Late credit card payment fee penalties totaling $12 billion – that is, those fees charged in addition to interest when a cardholder does not make the minimum payment by the due date – were charged by credit card companies in 2020, the federal consumer financial protection agency alleged Tuesday.
And, the agency said, it expects those fees to rise further as inflation claims are made.
In a release, the Consumer Financial Protection Bureau (CFPB) indicated that a report it developed shows that many credit card issuers have made late fee penalties a core part of their profit model. “Given their current practices, we expect that credit card issuers will hike fees, based on inflation, as limits continue to rise,” said bureau Director Rohit Chopra.
The bureau report said that limits on card fees mandated through the Credit Card Accountability Responsibility and Disclosure Act of 2009 (CARD Act), and regulated by the Federal Reserve, have risen sharply. In particular, the Fed’s rule includes an immunity provision that allows card issuers to set fees at a particular level, subject to an annual inflation adjustment.
The bureau said the fees “have climbed to $30 for the first late payment and $41 for a subsequent late payment within six billing cycles.”
The bureau said significant findings of its report include:
- Many major issuers charge the maximum late fee allowed under the immunity provisions set by the Federal Reserve Board of Governors in 2010, with 18 of the top 20 issuers setting late fees at or near the established maximum level.
- Subprime cards and private label cards are particularly susceptible to late fee charges, with the average deep subprime account being charged $138 in late fees per year. Deep subprime accounts are more likely than super-prime accounts to carry smaller balances, the agency said. “As a result, deep subprime cardholders pay late fees that represent a higher percentage of their balances (11% compared to 0.8% for super-prime accounts),” CFPB said.

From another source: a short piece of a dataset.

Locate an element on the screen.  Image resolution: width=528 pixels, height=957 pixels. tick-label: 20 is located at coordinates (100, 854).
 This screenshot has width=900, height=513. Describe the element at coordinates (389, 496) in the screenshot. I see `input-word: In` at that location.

- Late fee volume fell when stimulus checks arrived in 2020 and 2021, particularly for households with lower credit scores.
- Low-income areas, areas with high shares of Black Americans, and areas with lower economic mobility all bear more of the late-fee burden. Cardholders living in the United States’ poorest neighborhoods in 2019 paid twice as much on average in total late fees than those in the richest areas, the bureau said. Cardholders in majority-Black areas paid more in late fees for each card they held with major credit card issuers in 2019 than majority white areas. And people in areas with the lowest rates of economic mobility paid nearly $10 more in late fee charges per account compared to people in areas with the highest rates of economic mobility, according to the CFPB.